Code execution should take place on Google Colab in the .ipynb format.
Phase I of the coding contest begins on 17th August 2023 and concludes on 25th August 2023.
On 20th August 2023, participants will receive a Google Drive folder link to submit their codes.
On 20th August 2023 Test datasets will be provided in your Google Drive folder link
The selection period will run from 26th to 30th August.
The announcement of the Phase II selected contestants will be made on 31st August 2023.
Develop an algorithm for Pedestrian Attribute Recognition that can accurately distinguish among pedestrians from various age groups: child, adult, and senior. The algorithm should also segment and classify their clothing and accessories as visual cues. Design a solution that achieves a minimum accuracy of 85% on this dataset. Additionally, elucidate how your model addresses prevalent challenges such as occlusions, variations in clothing styles, and different camera angles.
Construct an algorithm capable of classifying and predicting species from a plant dataset.
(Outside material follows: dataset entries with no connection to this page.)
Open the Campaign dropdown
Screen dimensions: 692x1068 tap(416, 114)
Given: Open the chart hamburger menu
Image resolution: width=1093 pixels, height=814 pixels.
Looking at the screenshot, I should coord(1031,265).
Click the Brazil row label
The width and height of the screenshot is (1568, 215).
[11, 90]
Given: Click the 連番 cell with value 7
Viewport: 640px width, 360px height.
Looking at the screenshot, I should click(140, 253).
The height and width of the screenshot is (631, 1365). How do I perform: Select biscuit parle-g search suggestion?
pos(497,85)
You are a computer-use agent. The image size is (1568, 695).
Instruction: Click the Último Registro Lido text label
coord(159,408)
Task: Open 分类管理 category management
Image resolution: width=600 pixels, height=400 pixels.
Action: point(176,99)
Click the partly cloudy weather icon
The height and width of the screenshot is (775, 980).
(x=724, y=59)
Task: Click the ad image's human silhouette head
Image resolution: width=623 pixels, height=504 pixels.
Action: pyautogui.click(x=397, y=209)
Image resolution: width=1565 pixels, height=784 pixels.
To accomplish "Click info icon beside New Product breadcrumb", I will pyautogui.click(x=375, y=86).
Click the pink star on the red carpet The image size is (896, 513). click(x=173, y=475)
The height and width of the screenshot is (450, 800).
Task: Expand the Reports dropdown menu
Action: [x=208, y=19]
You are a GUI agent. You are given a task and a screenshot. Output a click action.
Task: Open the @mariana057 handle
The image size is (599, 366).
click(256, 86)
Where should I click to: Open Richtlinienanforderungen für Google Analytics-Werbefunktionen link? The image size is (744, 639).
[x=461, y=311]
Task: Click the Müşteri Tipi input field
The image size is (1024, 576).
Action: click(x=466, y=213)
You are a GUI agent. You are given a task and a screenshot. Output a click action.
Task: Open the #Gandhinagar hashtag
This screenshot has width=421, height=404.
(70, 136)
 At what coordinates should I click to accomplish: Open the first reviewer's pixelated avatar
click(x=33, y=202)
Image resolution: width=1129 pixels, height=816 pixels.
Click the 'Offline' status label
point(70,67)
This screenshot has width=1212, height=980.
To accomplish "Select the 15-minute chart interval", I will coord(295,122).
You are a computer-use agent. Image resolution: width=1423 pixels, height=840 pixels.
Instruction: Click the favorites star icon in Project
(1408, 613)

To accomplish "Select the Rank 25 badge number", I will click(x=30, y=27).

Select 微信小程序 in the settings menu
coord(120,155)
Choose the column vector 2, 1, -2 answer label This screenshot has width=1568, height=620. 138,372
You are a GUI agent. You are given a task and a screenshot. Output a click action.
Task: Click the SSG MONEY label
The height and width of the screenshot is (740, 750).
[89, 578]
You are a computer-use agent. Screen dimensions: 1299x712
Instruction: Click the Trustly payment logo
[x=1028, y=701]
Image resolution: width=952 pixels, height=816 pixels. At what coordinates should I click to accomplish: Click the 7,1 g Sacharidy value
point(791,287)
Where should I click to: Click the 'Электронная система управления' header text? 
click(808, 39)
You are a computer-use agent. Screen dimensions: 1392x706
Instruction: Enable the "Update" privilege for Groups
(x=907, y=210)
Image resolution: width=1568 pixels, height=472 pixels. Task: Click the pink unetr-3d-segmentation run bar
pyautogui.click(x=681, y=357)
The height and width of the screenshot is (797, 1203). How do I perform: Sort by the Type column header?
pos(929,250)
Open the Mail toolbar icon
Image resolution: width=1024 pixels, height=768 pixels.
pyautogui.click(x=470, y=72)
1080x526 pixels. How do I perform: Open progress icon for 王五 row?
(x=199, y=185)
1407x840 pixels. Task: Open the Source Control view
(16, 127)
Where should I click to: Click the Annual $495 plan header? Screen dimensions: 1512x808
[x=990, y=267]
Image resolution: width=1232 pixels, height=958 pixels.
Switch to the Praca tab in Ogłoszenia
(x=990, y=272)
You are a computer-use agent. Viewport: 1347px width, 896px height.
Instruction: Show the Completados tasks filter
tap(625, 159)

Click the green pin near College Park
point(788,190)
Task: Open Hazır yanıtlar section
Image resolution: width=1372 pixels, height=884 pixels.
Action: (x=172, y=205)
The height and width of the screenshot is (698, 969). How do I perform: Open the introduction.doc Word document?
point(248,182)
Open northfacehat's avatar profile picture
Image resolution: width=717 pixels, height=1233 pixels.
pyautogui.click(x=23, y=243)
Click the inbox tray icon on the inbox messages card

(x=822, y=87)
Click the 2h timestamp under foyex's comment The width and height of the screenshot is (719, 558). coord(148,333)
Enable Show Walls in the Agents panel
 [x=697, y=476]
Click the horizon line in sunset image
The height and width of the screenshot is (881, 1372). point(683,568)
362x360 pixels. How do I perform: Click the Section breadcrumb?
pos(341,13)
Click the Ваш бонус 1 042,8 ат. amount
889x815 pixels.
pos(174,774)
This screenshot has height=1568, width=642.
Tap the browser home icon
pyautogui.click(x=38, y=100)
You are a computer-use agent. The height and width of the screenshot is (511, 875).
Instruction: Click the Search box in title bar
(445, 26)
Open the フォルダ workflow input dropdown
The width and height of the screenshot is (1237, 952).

The objective is to utilize artificial intelligence to accurately categorize plant images into their taxonomic groups while forecasting their specific species. Submissions should report the F1 score, precision, and recall.
Your task is to:
Preprocess the dataset, including resizing images to a consistent size and splitting it into training, validation, and test sets.
Design and implement a deep neural network architecture suitable for this multi-class classification problem.
Address challenges such as imbalanced classes, variations in lighting and background, and potential occlusions.
Train your model using the training set, optimizing the chosen performance metric.
Evaluate your model on the validation set and fine-tune hyperparameters as needed.
Provide an analysis of your model's performance, discussing its strengths and limitations.
You can utilize publicly available datasets. Highly recommended datasets links that can be utilized are provided below.
Note: If using any other datasets, mention the datasets used and link for downloading the datasets
Kindly present your submission with well-documented code, elucidating your rationale behind design choices, encountered hurdles, and innovative strategies employed to bolster model efficacy amidst the nuanced botanical image landscape.